# GIVEN DATA
(begin)
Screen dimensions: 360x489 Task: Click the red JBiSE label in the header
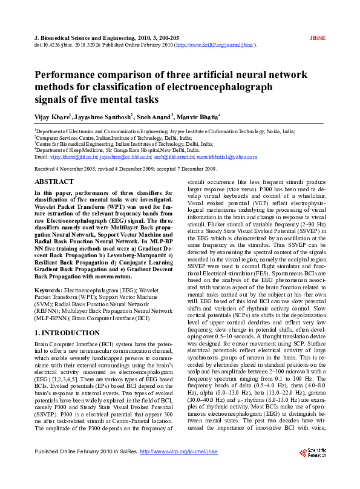tap(318, 37)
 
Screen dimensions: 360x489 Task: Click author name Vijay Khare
tap(51, 116)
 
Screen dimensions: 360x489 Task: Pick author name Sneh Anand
tap(154, 116)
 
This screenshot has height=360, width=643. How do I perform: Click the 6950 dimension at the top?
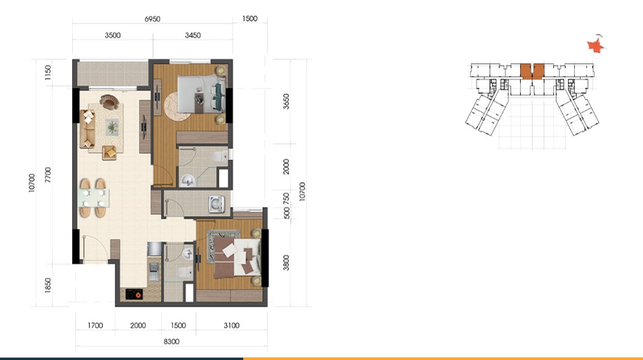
(end)
# AIM OF THE EXERCISE
Convert the records above into a numbered list, omitting blank lines and leaving out the pictures.

# EXPECTED ANSWER
1. Screen dimensions: 360x489 Task: Click the red JBiSE label in the header
2. tap(318, 37)
3. Screen dimensions: 360x489 Task: Click author name Vijay Khare
4. tap(51, 116)
5. Screen dimensions: 360x489 Task: Pick author name Sneh Anand
6. tap(154, 116)
7. This screenshot has height=360, width=643. How do I perform: Click the 6950 dimension at the top?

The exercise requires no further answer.